■ **EXCERPT TO READ**:

From the car seat, the toddler, almost three years old, asked his parents what we were doing. "We're here to learn our history, your family's history," his father said from the driver's seat.
We were in the parking lot at Manzanar National Historic Site. An American flag fluttered vigorously in front of the pale green visitor center. Beyond it, a few buildings, long and low, dotted the landscape. Once, 10,046 people had been imprisoned here. Known as the Manzanar War Relocation Center during World War II, it was one of 10 sites where Japanese Americans were incarcerated for nearly four years.
I sat next to the toddler in the back of the car. His grandparents and great-grandparents on his father's side had been sent to other concentration camps: Poston in Arizona and Tule Lake in California, close to the Oregon border. I am a good friend of the boy's mother, erin Khuê Ninh, a professor of Asian American literature. We met when we both worked at Hyphen, a magazine for and about Asian Americans that I helped start. The fledging magazine was an unpaid labor of love, and the devotion of its volunteers ¾ intent that a national magazine for our community should exist ¾ made many of us into friends.
Fifteen years have passed since the magazine's founding. Many of us were now married and parents of young children. One of us, Christopher Fan, also an Asian American literature professor, emailed a few weeks after the presidential election to say that he had been thinking of making an annual, multi-family, social justice-themed trip. The results of the election only intensified this thought.
So in early April, 75 years after Franklin D. Roosevelt signed Executive Order 9066, clearing the way for the creation of the camps, we converged in Manzanar. Our group was made up of Americans of Japanese, Chinese, Vietnamese, and Korean descent. All together, we were eight adults and six children, all boys. The oldest boy is in kindergarten. The youngest is just 7 months old.

Items listed in a dataset
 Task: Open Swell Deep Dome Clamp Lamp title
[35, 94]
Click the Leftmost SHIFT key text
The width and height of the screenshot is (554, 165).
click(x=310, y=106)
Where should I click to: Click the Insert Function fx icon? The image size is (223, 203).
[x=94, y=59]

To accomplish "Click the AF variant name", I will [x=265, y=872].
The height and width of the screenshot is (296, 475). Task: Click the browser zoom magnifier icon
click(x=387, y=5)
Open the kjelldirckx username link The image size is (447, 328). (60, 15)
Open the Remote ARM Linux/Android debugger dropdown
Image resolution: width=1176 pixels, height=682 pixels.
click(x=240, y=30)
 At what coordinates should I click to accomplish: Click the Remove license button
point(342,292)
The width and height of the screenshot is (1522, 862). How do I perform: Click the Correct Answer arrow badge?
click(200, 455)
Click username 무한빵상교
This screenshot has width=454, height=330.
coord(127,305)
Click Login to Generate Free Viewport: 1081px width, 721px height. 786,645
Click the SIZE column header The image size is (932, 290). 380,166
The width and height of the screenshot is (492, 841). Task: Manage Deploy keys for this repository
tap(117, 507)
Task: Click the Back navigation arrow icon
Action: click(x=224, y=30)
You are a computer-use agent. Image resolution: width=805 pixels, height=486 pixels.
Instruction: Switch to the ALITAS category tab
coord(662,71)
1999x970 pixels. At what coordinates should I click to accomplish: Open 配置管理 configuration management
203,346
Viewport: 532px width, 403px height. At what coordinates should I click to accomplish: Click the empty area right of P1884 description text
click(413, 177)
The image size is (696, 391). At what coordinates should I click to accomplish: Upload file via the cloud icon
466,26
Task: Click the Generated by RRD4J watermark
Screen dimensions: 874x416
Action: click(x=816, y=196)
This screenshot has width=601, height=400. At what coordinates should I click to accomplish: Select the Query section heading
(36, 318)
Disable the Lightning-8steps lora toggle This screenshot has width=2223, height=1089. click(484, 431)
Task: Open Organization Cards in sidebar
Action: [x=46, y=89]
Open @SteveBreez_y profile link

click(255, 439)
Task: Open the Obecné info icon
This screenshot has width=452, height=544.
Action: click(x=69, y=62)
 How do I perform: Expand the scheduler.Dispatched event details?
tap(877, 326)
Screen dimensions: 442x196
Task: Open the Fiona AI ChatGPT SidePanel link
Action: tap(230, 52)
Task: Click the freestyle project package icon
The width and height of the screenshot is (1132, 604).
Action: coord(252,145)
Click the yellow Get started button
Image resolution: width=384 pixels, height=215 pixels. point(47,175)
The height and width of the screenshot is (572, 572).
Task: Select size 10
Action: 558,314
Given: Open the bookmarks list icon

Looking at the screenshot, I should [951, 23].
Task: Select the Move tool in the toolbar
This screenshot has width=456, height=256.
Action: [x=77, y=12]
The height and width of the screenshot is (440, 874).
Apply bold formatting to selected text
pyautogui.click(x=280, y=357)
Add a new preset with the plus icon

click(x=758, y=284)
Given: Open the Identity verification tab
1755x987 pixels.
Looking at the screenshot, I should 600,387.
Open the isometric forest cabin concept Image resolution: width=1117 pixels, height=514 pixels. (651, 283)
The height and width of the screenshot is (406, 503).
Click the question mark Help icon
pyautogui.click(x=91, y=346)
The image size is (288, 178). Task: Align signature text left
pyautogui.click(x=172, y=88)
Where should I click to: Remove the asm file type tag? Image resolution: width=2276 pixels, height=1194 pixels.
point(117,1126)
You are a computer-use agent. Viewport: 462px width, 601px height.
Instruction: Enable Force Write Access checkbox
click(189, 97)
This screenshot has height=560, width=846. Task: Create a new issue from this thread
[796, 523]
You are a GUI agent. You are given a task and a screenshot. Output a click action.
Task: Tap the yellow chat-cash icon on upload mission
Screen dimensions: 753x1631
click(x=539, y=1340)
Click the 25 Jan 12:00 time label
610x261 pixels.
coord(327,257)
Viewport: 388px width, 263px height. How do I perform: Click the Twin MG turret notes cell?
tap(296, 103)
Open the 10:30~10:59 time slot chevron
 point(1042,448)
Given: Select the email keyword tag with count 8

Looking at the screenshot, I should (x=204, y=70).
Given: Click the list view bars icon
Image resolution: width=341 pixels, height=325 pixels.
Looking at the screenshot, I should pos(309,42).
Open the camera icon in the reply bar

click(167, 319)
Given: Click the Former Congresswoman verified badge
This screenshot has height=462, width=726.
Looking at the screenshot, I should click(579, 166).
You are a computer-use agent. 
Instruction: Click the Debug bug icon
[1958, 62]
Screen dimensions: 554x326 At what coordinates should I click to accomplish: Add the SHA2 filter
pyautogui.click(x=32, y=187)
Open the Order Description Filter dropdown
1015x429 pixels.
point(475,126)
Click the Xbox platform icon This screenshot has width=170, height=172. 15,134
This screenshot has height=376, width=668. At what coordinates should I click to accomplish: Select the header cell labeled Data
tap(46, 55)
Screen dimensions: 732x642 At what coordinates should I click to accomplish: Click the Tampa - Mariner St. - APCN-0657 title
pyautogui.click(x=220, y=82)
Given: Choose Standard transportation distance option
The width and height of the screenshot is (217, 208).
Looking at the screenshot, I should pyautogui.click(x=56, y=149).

■ **STATED EXERCISE A**:
Answer these questions from the Manzanar essay:
(i) How many people had once been imprisoned at Manzanar?
(ii) To which two camps were the toddler's grandparents and great-grandparents on his father's side sent?
(iii) How many adults and how many children made up the group that came to Manzanar?
■ **STATED EXERCISE B**: Pick up the Manzanar essay after its last sentence and continue it.

■ **RESPONSE A**:
(i) 10,046 people.
(ii) Poston in Arizona and Tule Lake in California.
(iii) Eight adults and six children.

■ **RESPONSE B**:
The military-style camps were intentionally located in remote areas. Manzanar is about four hours north of Los Angeles by car and 3,800 to 4,200 feet above sea level. It is on U.S. Route 395, east of the Sierra Nevada and west of Death Valley. The nearest populated area is a tiny village six miles north named Independence. Before the trip, I debated whether I should go. The drive from Northern California is long, and my car is old. But I decided that I wanted to see Manzanar with my own eyes, so that my understanding of history might feel deeper through the experience of place.
What we saw was a flat desert with vegetation scrappy and close to the ground, stubborn trees here and there, tumbleweed bounding across the landscape, propelled by the wind. In the distance, Mount Williamson, majestic and snow-covered, looked like a painting.
"I hadn't pictured it this beautiful," I said.
"I imagine it must have felt ironic for the people living here," erin replied.
Manzanar opened on March 21, 1942, so the weather would have been similar to what we were experiencing on this sunny April day. I was wearing a sweatshirt and a vest. But here spring gives way to summers of up to 110 degrees and winters below freezing. In all seasons, the wind covers surfaces with sand and dust. Like the force of history, it is a constant that cannot be ignored.
Our guide for the day was park ranger Mark Hachtmann. He dressed the way I imagined a park ranger would: a uniform of green pants, a matching green jacket with a U.S. National Park Service patch on the arm, and a brimmed hat. He led us through the few buildings in Block 14, which now serve as exhibits. After the war, most of the buildings at Manzanar were dismantled. After Manzanar became a historic site in 1992, buildings were recreated according to historical photographs. The two barracks in Block 14 were built in 2010.
From what had been rebuilt, we were to imagine the entirety of the camp. There were 36 blocks in all for Japanese Americans. Each block contained 20 buildings: 14 barracks, a mess hall, a recreation hall, a laundry facility, an ironing room, a women's latrine, and a men's latrine. Between 250 and 400 people lived in each block, the blocks separated by open areas to prevent fires from spreading, a real threat in this land of wind. The whole camp was just under one square mile.
The residents were resigned to being in the camp ¾ Shikata ga nai (nothing can be done) ¾ and tried to make life a little more normal and comfortable. They created sports teams, published a newspaper, and started a co-op store. I was impressed by their self-organizing and resilience, but also felt a lingering sadness, especially for the older adults who had built their businesses and professions in the face of discrimination, only to have almost everything taken away. Did they ever recover? As we walked from building to building, the boys picked up sticks and dug at the dirt. I wondered how much they understood and if they would remember any of this. They played, I imagined, as kids their ages had done when the camp was full of families.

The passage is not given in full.